To do: Rewrite the text lines of the material below as a numbered list, skipping blank lines. Leave the pictures out.
====== Provided data ======
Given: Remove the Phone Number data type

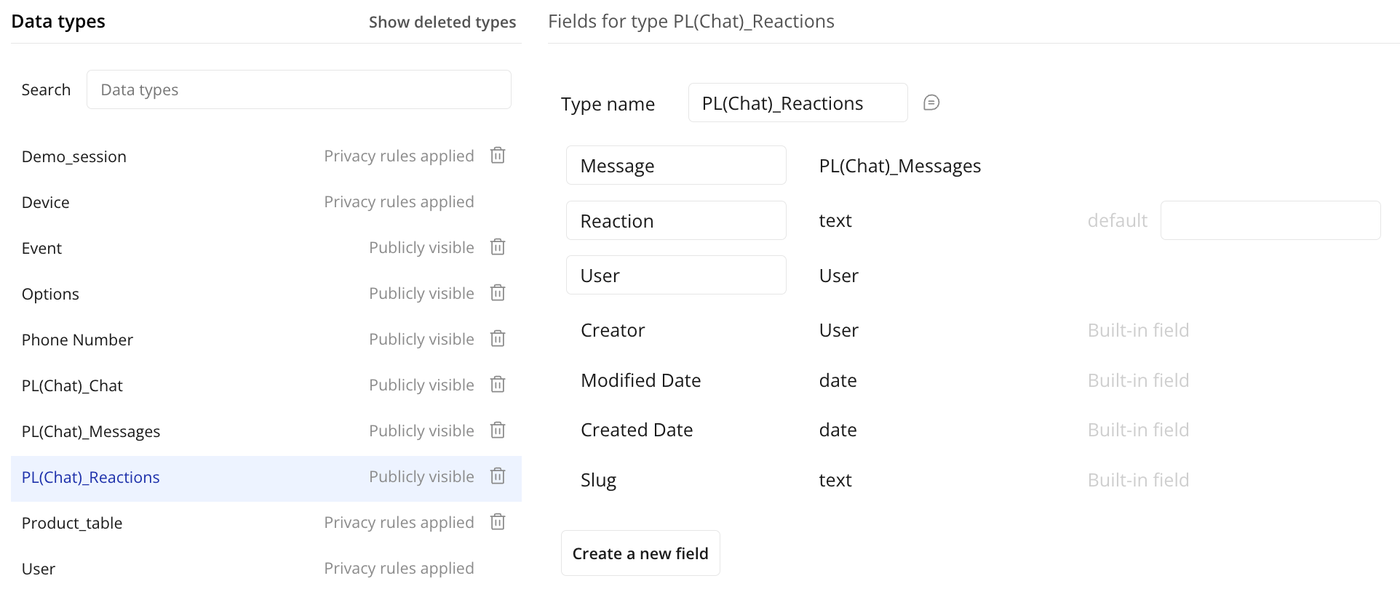Looking at the screenshot, I should pos(498,339).
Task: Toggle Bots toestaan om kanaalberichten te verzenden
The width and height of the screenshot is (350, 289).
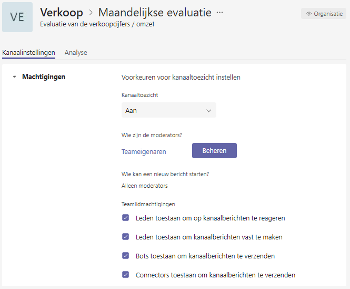Action: coord(125,256)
======
Exercise output:
1. Given: Remove the Phone Number data type
2. Looking at the screenshot, I should pos(498,339).
3. Task: Toggle Bots toestaan om kanaalberichten te verzenden
4. The width and height of the screenshot is (350, 289).
5. Action: coord(125,256)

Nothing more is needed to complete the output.